One of these strategies involves reestablishing the office of Latino affairs in North Carolina. This office would serve as a continuous liaison between the state government and the Hispanic and Latino community.
Another strategy Cooper plans to implement is connecting Hispanic entrepreneurs with the North Carolina Rural Economic Development Center to jumpstart the currently stagnant wage growth and “create better paying jobs for all people."
Cooper also intends to bring diversity into local government by supporting diversity in representation throughout government offices. He firmly believes that people in government should have understanding of the people whom they are representing by engaging in their focused issues and working together to create sustainable solutions.
The candidate also highlighted the importance of collaborating with local officials to push forward necessary proposals within legislature. With the support of like-minded individuals in office, he said, his goal of “getting the state back on the right track" can be achieved.
Most importantly, Cooper spoke about the importance of civic participation. He reiterates the need for everyone to go out and vote this November. "Don’t sit idly by as someone else chooses your future - elections have consequences," the candidate emphasized.

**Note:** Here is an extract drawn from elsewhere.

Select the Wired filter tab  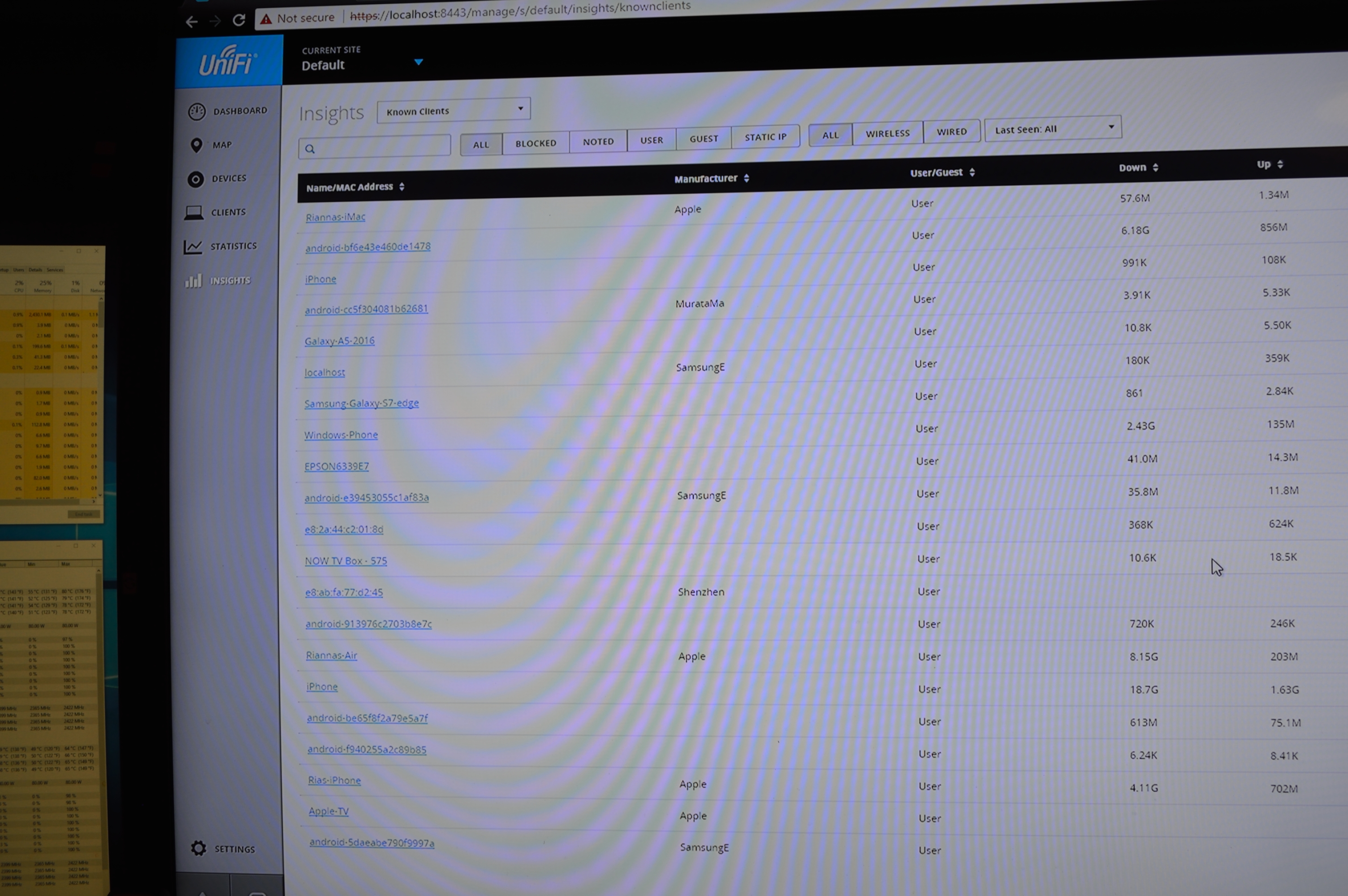coord(951,131)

Members of The Association of Mexicans in North Carolina were in attendance at this meeting and were able to express their opinions on Coopers claims. Juvencio Rocha-Peralta, the organization's executive director, stated that Cooper must make the Hispanic community aware that “this is what you stand for.” Peralta also said that this meeting was a great start to repairing the injuries that the government has inflicted on the Hispanic and Latino community.
"The community distrusts and is afraid of the government because it has failed them in the past," he said. "But through friendly conversations like the one we are having right now, the Hispanic and Latino population would be able to express their concerns."
“It is a dangerous time for our country,” Cooper commented. "From domestic racial unrest to overseas conflicts, we live not only a dangerous time but in one which impacts the entire world. A positive change is needed for both international and national communities."